WHAT IS REQUIRED.
Can you change "Follow us on" to "Connect with us on" in the lines starting with the line with "Commercial property agents (175, 904)" and going on through the line with "Register now (1032, 617)", then give only those lines again with everything else unchanged?

[Recorded data]
BEGIN
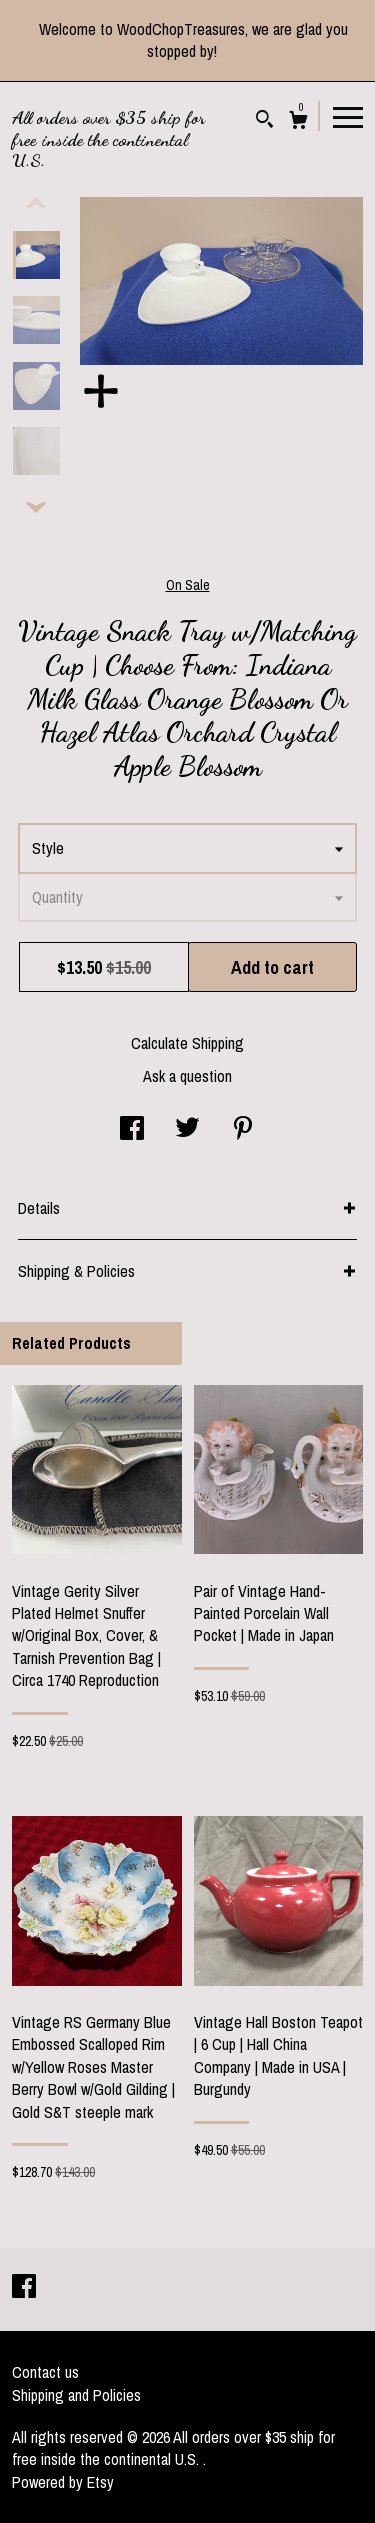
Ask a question (187, 1076)
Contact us (45, 2372)
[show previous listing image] (36, 204)
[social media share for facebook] (132, 1130)
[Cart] (298, 122)
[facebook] (24, 2288)
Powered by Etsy (63, 2482)
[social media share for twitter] (187, 1130)
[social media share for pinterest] (243, 1130)
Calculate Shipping (187, 1043)
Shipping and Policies (76, 2395)
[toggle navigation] (348, 116)
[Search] (264, 121)
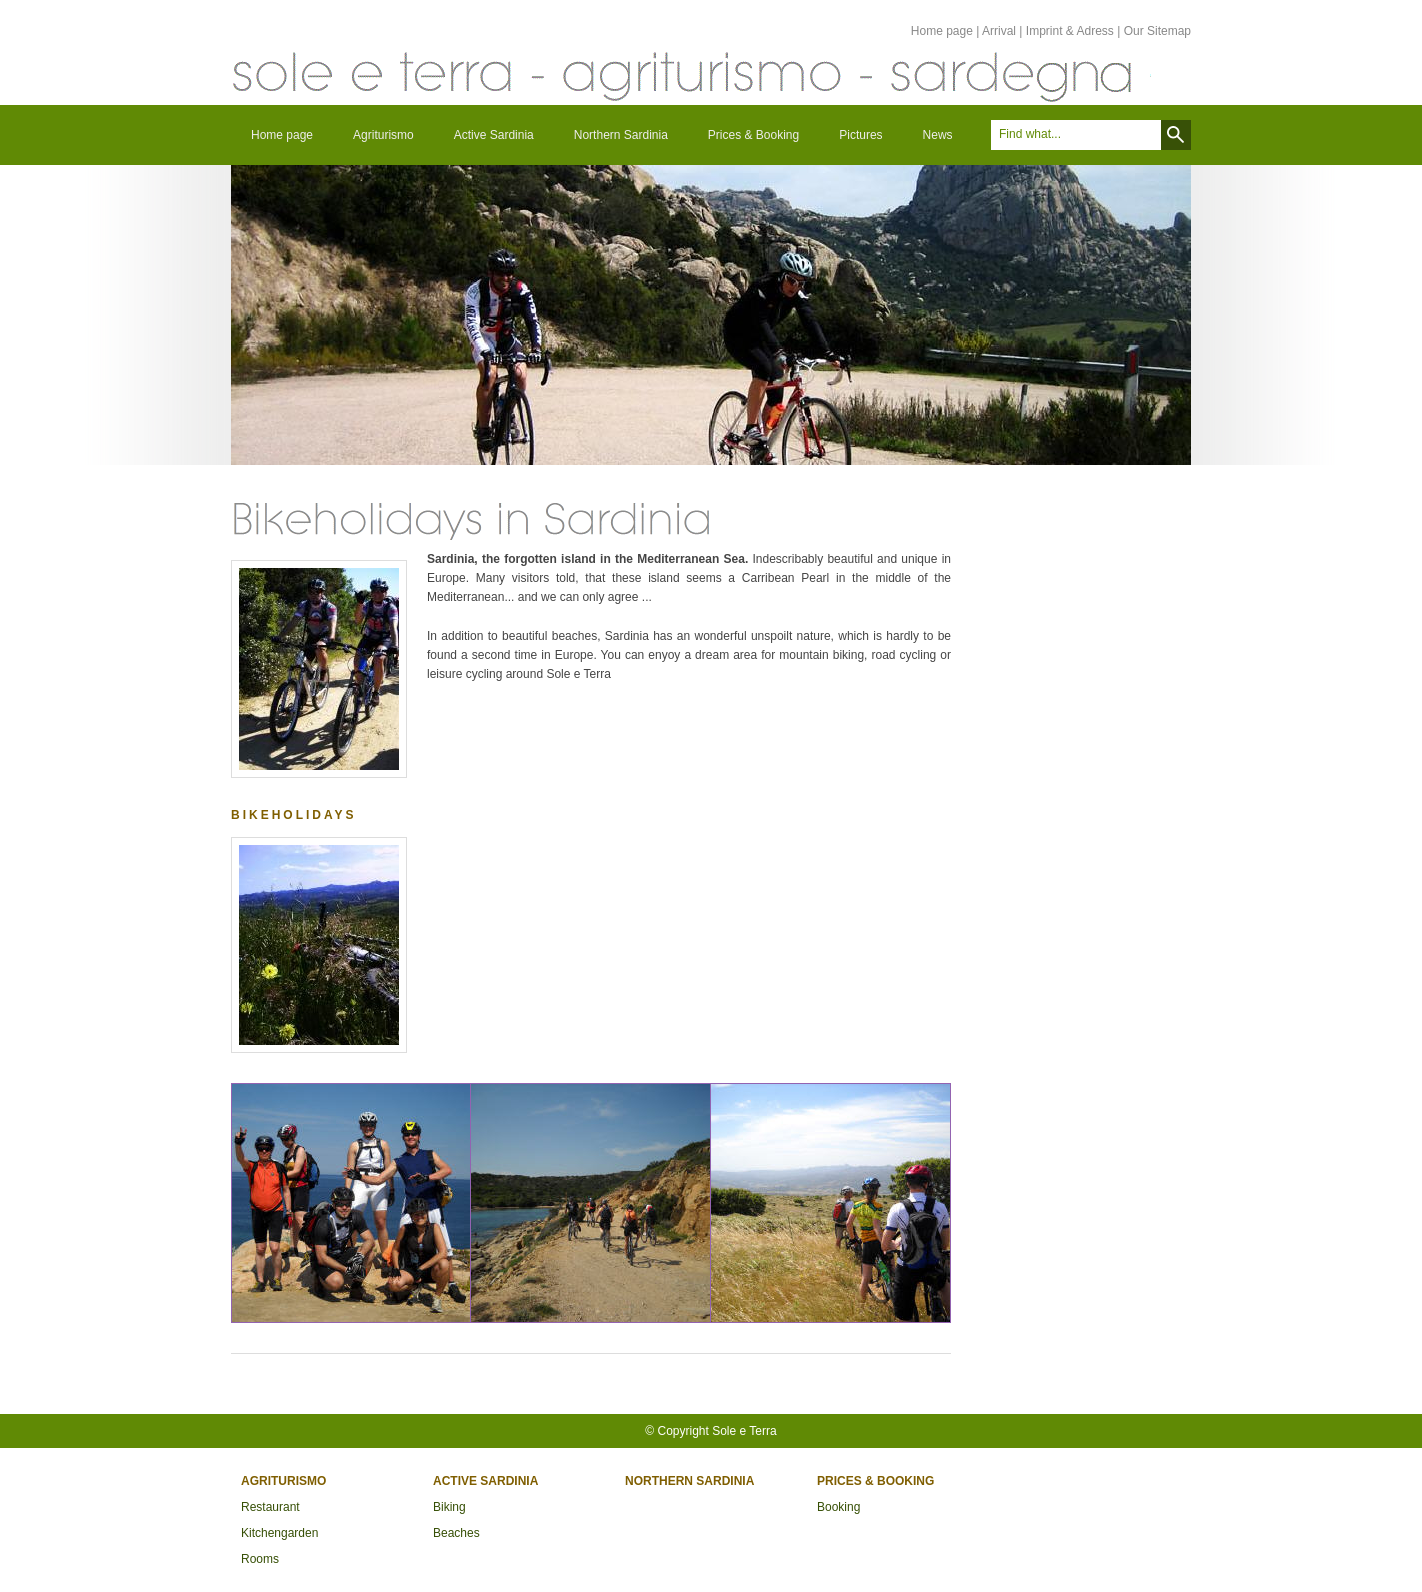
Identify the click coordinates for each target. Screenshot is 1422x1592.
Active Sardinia (494, 135)
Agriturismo (383, 135)
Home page (942, 31)
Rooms (260, 1559)
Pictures (860, 135)
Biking (449, 1507)
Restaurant (270, 1507)
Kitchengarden (279, 1533)
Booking (838, 1507)
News (938, 135)
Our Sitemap (1157, 31)
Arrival (999, 31)
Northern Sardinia (621, 135)
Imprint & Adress (1070, 31)
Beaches (456, 1533)
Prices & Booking (753, 135)
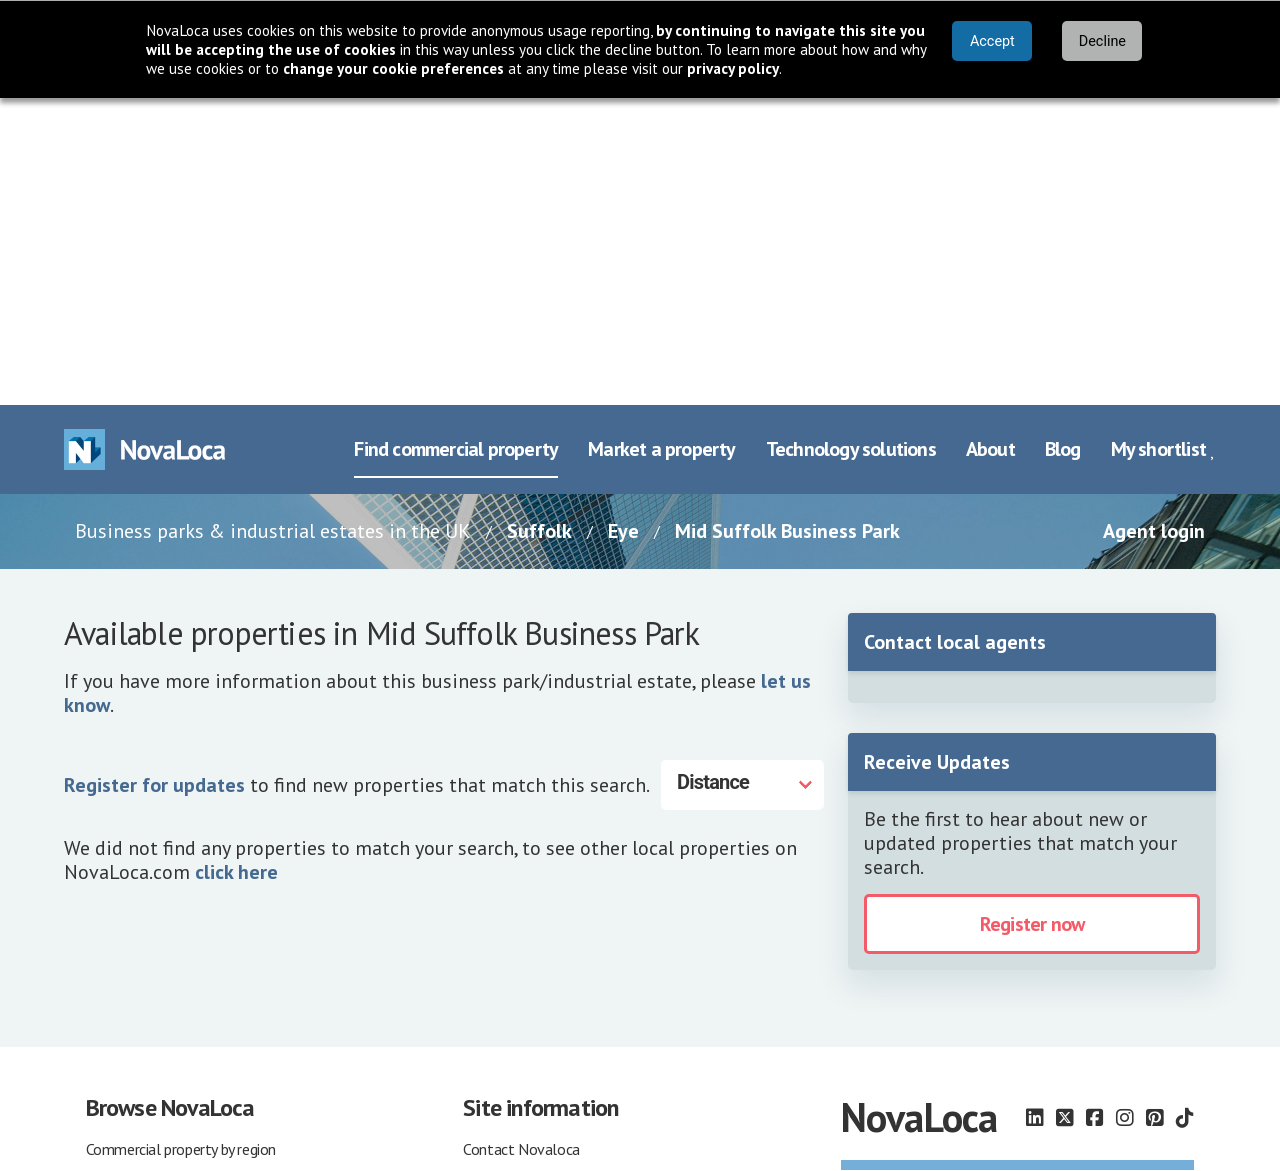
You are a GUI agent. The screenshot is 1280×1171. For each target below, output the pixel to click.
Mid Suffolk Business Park (787, 224)
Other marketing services (541, 1063)
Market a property (661, 142)
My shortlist (1163, 142)
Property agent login (150, 1032)
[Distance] (742, 477)
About (990, 142)
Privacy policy (504, 935)
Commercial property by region (181, 842)
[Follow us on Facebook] (1095, 811)
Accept (992, 41)
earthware (986, 1095)
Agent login (1154, 224)
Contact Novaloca (521, 842)
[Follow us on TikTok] (1185, 811)
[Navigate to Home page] (145, 142)
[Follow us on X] (1065, 811)
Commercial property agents (175, 904)
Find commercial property (456, 142)
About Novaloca (515, 873)
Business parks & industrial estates (197, 935)
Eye (623, 224)
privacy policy (733, 68)
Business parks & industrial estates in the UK (273, 224)
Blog (1063, 142)
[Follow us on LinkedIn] (1035, 811)
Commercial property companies (187, 873)
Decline (1102, 41)
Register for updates (154, 477)
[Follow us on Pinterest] (1155, 811)
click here (236, 564)
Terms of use (504, 904)
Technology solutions (851, 142)
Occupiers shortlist (145, 1063)
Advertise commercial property (560, 1032)
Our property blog (518, 1094)
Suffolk (539, 224)
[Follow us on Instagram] (1125, 811)
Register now (1032, 617)
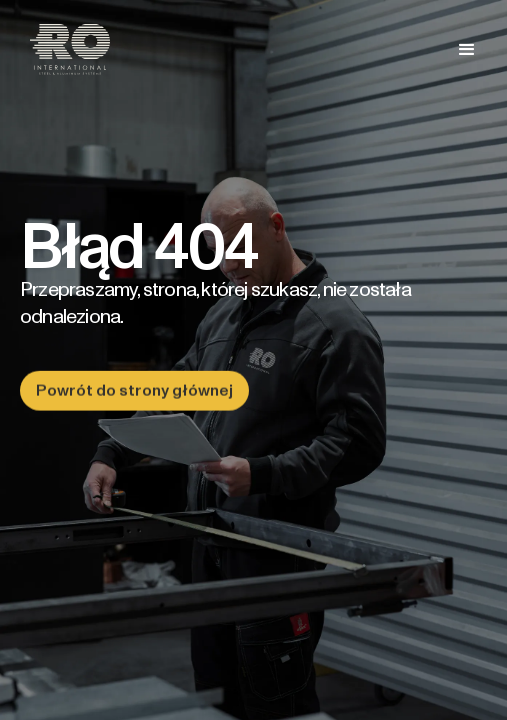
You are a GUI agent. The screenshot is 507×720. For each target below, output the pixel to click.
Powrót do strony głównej (134, 390)
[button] (467, 50)
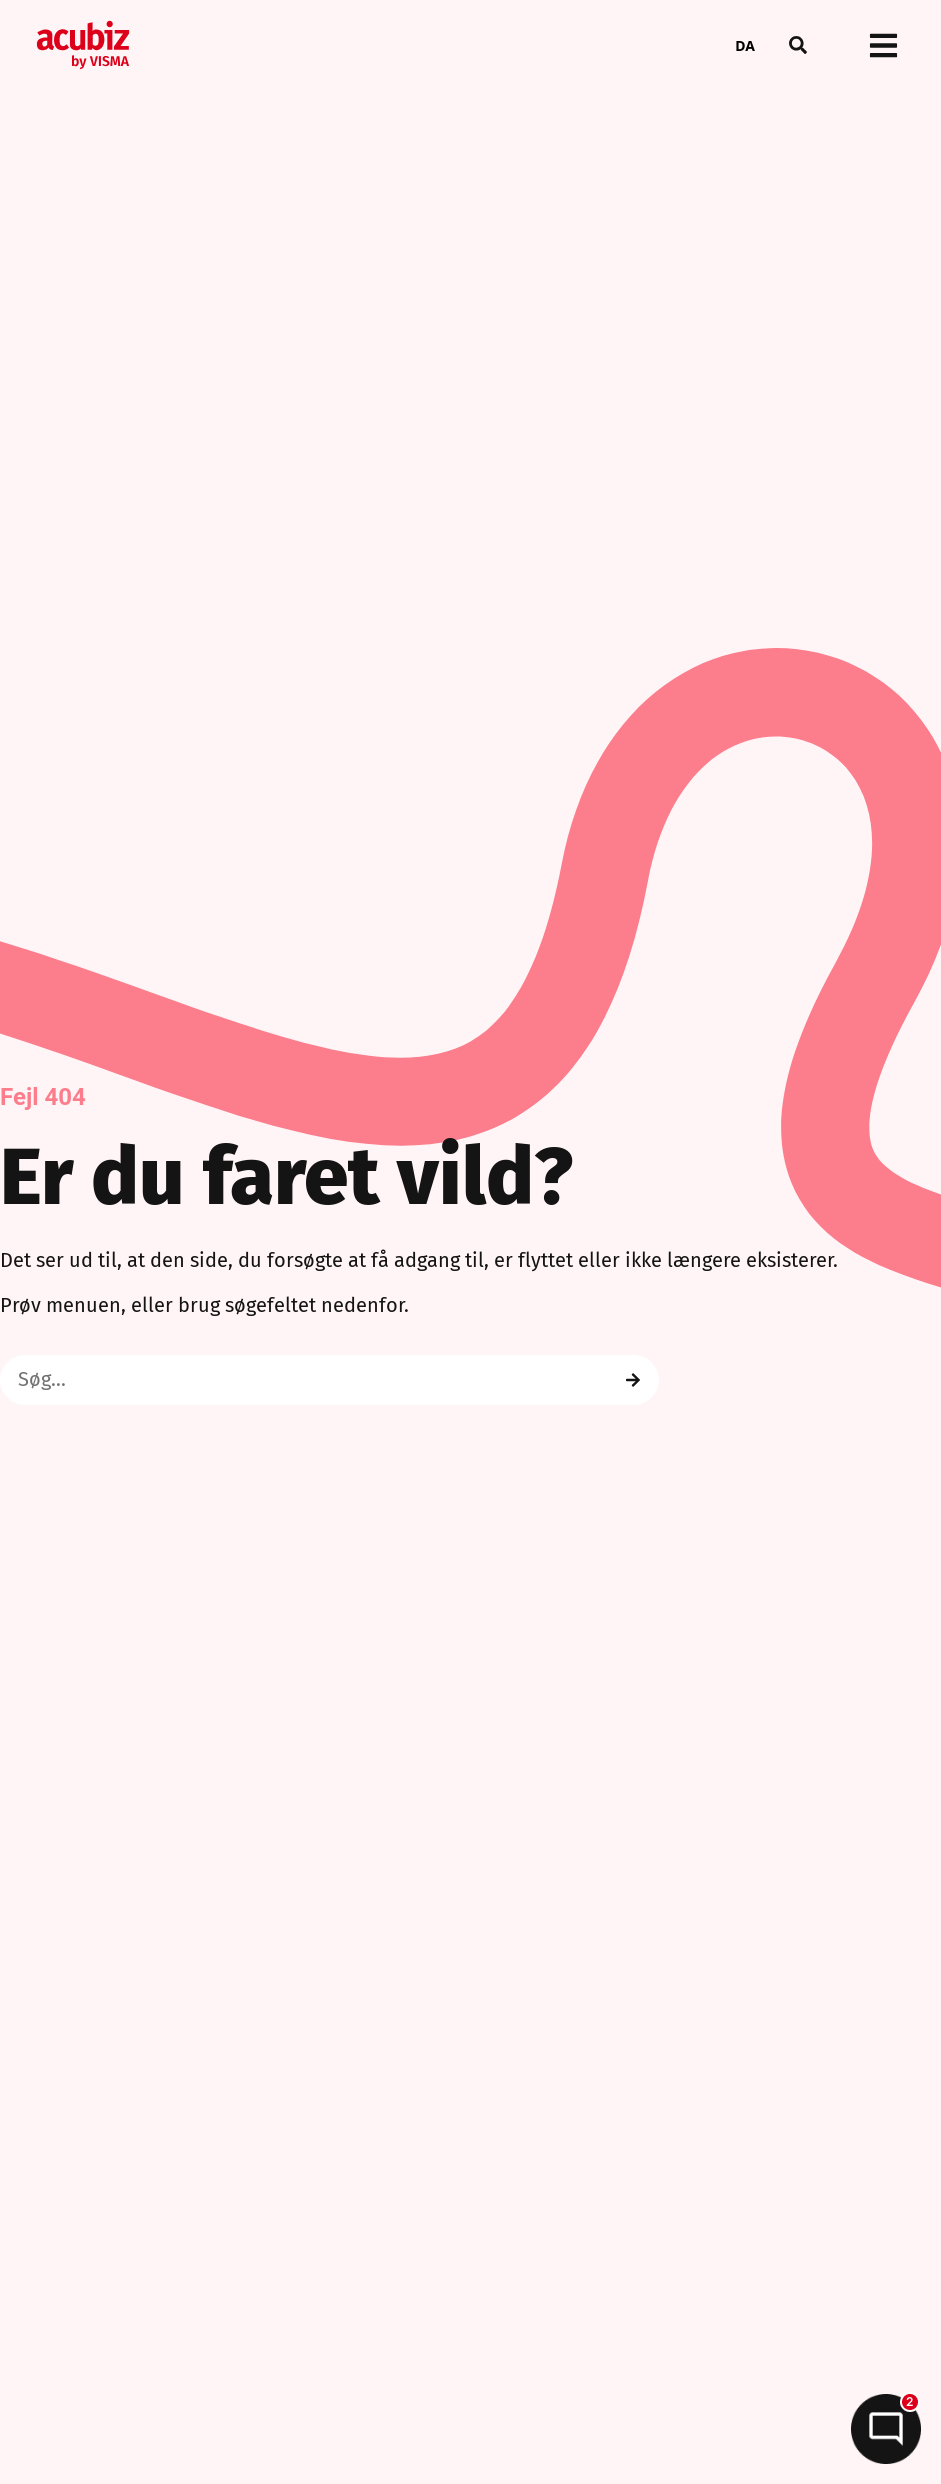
END
THE RESPONSE.
Commercial property agents (175, 904)
Find commercial property (456, 142)
About Novaloca (515, 873)
Business parks & industrial estates (197, 935)
Eye (623, 224)
privacy policy (733, 68)
Business parks & industrial estates in the UK (273, 224)
Blog (1063, 142)
[Connect with us on LinkedIn] (1035, 811)
Commercial property companies (187, 873)
Decline (1102, 41)
Register for updates (154, 477)
[Connect with us on Pinterest] (1155, 811)
click here (236, 564)
Terms of use (504, 904)
Technology solutions (851, 142)
Occupiers shortlist (145, 1063)
Advertise commercial property (560, 1032)
Our property blog (518, 1094)
Suffolk (539, 224)
[Connect with us on Instagram] (1125, 811)
Register now (1032, 617)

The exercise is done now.